Solutions for Lecture 4

Exercise 1

Load data

# install.packages("WDI")
library("WDI")
library("dplyr")

df = WDI(indicator = "NY.GDP.PCAP.KN" ,
         start = 2010, end = 2010, extra = F)
df = df %>% filter(!is.na(NY.GDP.PCAP.KN))

Question 1: use the map package and the GDP data to make a world map of GDP per capita.

Solution

library("ggplot2")
library("maps")
map = map_data("world") # load world map

df.map = left_join(df, map, by = c("country" = "region")) # join data

p = ggplot(df.map, aes(x = long, y = lat, group = group, fill = NY.GDP.PCAP.KN))
p + geom_polygon() +
  expand_limits(x = df.map$long, y = df.map$lat)

center

This is ok, but a lot of countries are missing.

We can see which countries from the World Bank data can’t be matched in the map data

df$country[!unique(df$country) %in% unique(map$region)]

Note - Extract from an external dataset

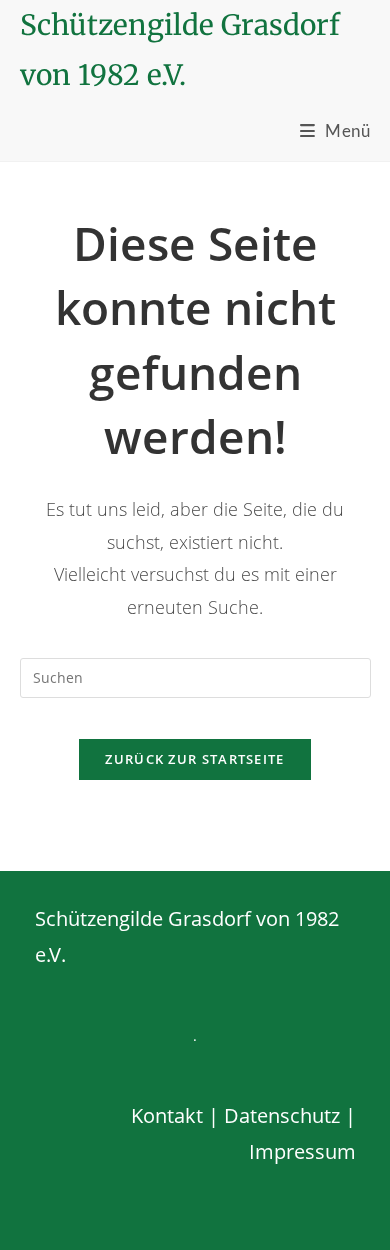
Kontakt (167, 1115)
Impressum (302, 1151)
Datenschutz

##  [1] "Antigua and Barbuda"            "Armenia"                       
##  [3] "Azerbaijan"                     "Bahamas, The"                  
##  [5] "Belarus"                        "Bermuda"                       
##  [7] "Bosnia and Herzegovina"         "Brunei Darussalam"             
##  [9] "Cabo Verde"                     "Congo, Dem. Rep."              
## [11] "Congo, Rep."                    "Cote d'Ivoire"                 
## [13] "Croatia"                        "Czech Republic"                
## [15] "Egypt, Arab Rep."               "Eritrea"                       
## [17] "Estonia"                        "Gambia, The"                   
## [19] "Georgia"                        "Hong Kong SAR, China"          
## [21] "Iran, Islamic Rep."             "Kazakhstan"                    
## [23] "Korea, Rep."                    "Kosovo"                        
## [25] "Kyrgyz Republic"                "Lao PDR"                       
## [27] "Latvia"                         "Lithuania"                     
## [29] "Macao SAR, China"               "Macedonia, FYR"                
## [31] "Micronesia, Fed. Sts."          "Moldova"                       
## [33] "Montenegro"                     "Palau"                         
## [35] "Russian Federation"             "Serbia"                        
## [37] "Singapore"                      "Slovak Republic"               
## [39] "Slovenia"                       "South Sudan"                   
## [41] "St. Kitts and Nevis"            "St. Lucia"                     
## [43] "St. Vincent and the Grenadines" "Tajikistan"                    
## [45] "Timor-Leste"                    "Trinidad and Tobago"           
## [47] "Turkmenistan"                   "Ukraine"                       
## [49] "United Kingdom"                 "United States"                 
## [51] "Uzbekistan"                     "Venezuela, RB"                 
## [53] "West Bank and Gaza"             "Yemen, Rep."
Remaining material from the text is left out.